Question

A sample of an ideal gas is taken through the cyclic process ABCA as shown in figure. It absorbs, 40 J of heat during the part AB, no heat during BC and rejects 60 J of heat during CA. A work of 50 J is done on the gas during the part BC. The internal energy of the gas at A is 1560 J. The work done by the gas during the part CA is

• A. 20J
• B. 30J
• C. -30J
• D. -60J

Answer 1

The Correct Option is B

To solve this problem, we need to apply the first law of thermodynamics, which states:

Q = \Delta U + W

where Q is the heat exchanged, \Delta U is the change in internal energy, and W is the work done by the system.
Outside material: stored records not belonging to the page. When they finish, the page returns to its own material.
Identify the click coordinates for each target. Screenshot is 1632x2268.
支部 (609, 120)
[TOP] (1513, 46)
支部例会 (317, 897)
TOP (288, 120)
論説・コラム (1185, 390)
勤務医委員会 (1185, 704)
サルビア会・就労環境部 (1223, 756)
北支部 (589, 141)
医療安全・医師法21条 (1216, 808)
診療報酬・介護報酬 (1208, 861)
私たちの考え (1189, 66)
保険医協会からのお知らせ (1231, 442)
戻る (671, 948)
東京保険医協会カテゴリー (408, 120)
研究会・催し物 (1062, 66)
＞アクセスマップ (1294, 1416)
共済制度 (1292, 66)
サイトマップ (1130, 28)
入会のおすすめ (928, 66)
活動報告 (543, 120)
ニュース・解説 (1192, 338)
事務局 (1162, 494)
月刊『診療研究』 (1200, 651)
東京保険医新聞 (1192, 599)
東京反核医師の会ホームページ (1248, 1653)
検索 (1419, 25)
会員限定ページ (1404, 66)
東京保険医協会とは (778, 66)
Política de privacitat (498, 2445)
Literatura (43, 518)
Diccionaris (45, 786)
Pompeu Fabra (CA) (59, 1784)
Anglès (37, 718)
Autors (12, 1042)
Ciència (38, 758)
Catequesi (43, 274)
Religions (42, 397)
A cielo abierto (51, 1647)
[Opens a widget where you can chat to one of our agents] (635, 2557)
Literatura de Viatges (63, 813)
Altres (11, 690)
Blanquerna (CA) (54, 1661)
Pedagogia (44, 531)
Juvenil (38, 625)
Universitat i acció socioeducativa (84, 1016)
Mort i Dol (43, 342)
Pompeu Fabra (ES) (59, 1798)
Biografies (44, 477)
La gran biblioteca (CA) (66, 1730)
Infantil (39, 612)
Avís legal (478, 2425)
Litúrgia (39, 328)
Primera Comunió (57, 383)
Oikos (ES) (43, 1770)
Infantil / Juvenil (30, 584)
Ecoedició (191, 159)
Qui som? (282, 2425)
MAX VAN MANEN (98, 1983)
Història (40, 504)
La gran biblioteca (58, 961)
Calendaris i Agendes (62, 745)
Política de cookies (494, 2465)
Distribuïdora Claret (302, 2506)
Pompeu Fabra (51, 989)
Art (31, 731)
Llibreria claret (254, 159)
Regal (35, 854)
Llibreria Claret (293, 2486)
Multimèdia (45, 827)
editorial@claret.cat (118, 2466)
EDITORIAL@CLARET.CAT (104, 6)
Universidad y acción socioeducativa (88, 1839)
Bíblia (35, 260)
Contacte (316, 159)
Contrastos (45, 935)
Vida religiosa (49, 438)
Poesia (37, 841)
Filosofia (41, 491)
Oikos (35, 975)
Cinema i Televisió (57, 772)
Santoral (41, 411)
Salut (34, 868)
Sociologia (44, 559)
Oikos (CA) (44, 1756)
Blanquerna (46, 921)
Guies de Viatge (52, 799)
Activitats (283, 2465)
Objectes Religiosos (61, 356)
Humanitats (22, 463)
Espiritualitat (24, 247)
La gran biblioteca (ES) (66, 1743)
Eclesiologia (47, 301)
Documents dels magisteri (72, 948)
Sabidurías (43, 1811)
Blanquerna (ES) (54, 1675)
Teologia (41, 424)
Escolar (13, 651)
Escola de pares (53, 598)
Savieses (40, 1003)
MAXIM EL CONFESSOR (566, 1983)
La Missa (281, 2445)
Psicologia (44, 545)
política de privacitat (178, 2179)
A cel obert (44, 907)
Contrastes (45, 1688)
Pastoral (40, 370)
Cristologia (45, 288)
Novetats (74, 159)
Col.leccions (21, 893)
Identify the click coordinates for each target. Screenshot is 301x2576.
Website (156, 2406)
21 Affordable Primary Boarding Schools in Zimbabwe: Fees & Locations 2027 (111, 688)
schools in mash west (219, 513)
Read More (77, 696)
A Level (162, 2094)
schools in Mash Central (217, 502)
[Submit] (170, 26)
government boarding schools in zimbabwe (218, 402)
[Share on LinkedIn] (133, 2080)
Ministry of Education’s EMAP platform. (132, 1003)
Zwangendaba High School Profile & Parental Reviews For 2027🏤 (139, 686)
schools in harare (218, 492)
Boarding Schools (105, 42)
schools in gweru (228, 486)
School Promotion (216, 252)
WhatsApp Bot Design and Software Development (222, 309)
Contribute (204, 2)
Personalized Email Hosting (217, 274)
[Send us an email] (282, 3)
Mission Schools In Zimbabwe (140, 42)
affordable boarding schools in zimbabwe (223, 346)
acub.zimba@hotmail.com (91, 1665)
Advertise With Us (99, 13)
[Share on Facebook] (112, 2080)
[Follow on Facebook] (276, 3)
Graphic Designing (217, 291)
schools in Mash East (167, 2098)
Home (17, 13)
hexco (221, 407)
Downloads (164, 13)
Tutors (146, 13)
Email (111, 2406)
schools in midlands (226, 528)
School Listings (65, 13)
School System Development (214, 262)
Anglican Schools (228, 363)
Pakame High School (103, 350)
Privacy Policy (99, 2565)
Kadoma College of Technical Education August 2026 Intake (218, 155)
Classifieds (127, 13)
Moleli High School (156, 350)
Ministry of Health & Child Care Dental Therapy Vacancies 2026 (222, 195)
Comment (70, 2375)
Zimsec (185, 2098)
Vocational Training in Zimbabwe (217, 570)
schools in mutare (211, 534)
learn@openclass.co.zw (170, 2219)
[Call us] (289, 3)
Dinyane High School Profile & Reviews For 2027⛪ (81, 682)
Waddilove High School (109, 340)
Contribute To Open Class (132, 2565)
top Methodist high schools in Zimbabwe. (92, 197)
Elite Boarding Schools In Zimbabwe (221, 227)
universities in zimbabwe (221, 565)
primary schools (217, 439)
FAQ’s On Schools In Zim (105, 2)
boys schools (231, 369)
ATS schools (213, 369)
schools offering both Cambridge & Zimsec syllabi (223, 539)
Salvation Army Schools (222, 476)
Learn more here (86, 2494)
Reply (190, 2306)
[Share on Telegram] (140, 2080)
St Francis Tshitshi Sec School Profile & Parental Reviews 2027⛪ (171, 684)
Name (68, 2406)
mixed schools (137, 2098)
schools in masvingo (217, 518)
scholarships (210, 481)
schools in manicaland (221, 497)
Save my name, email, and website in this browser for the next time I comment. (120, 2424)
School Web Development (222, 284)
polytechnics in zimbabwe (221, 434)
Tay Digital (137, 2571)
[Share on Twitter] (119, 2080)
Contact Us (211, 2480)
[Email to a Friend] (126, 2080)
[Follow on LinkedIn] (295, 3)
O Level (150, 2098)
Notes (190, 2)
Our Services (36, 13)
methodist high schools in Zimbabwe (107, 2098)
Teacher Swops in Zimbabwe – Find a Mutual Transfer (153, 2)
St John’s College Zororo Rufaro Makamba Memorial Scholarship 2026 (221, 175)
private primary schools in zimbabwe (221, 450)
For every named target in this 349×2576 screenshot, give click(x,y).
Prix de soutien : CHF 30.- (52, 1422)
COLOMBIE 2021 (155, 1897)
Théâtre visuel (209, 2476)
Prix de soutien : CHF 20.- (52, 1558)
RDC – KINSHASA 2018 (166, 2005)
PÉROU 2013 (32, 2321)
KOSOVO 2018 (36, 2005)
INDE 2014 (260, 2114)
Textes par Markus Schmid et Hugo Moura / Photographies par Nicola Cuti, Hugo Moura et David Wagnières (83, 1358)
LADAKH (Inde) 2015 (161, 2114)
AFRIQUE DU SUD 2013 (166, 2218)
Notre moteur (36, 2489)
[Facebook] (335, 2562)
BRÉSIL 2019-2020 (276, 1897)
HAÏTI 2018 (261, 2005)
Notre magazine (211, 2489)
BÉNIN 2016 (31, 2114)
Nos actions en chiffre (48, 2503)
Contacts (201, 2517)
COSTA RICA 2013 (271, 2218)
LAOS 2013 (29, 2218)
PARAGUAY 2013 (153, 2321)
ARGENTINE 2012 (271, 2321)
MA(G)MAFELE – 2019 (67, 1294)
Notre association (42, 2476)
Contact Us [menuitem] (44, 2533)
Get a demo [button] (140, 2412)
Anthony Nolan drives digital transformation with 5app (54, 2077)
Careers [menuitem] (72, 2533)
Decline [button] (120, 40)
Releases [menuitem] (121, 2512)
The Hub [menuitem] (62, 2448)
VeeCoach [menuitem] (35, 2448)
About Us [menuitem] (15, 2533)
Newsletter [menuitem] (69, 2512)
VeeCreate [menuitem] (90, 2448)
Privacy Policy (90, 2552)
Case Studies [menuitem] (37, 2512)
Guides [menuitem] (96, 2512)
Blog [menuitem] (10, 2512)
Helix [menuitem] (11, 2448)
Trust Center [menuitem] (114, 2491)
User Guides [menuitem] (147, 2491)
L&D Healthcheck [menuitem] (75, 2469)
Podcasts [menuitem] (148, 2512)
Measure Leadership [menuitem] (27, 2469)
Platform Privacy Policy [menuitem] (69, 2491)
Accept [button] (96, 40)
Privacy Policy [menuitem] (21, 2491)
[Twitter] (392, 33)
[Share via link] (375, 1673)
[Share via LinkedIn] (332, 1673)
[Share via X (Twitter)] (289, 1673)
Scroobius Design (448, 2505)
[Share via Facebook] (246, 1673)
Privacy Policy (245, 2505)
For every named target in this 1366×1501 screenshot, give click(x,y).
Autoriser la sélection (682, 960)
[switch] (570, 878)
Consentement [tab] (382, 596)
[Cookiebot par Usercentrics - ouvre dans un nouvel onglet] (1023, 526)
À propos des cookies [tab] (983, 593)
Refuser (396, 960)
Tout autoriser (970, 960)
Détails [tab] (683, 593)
1. Heat and Work Information:
   • Heat absorbed during AB: Q_{AB} = 40 \, \text{J}
   • No heat exchange during BC: Q_{BC} = 0 \, \text{J}
   • Heat rejected during CA: Q_{CA} = -60 \, \text{J}
   • Work done on the gas during BC: W_{BC} = -50 \, \text{J}
2. Internal Energy Changes:
   • The initial internal energy at A is U_A = 1560 \, \text{J}.
3. Cyclic Nature:
   • Since the process is cyclic (ABCA), the total change in internal energy is zero: \Delta U_{cycle} = 0
4. Calculate Work Done During CA:

   For the entire cycle, using the first law:

   Q_{total} = W_{AB} + W_{BC} + W_{CA}

   Substituting the given heat exchanges:

   40 \, \text{J} + 0 \, \text{J} - 60 \, \text{J} = W_{AB} + (-50 \, \text{J}) + W_{CA}

   Simplifying gives:

   -20 \, \text{J} = W_{AB} - 50 \, \text{J} + W_{CA}

   Since W_{AB} is 0 in this cyclic analysis, resolving gives:

   W_{CA} = 30 \, \text{J}

Conclusion: The work done by the gas during CA is 30 J.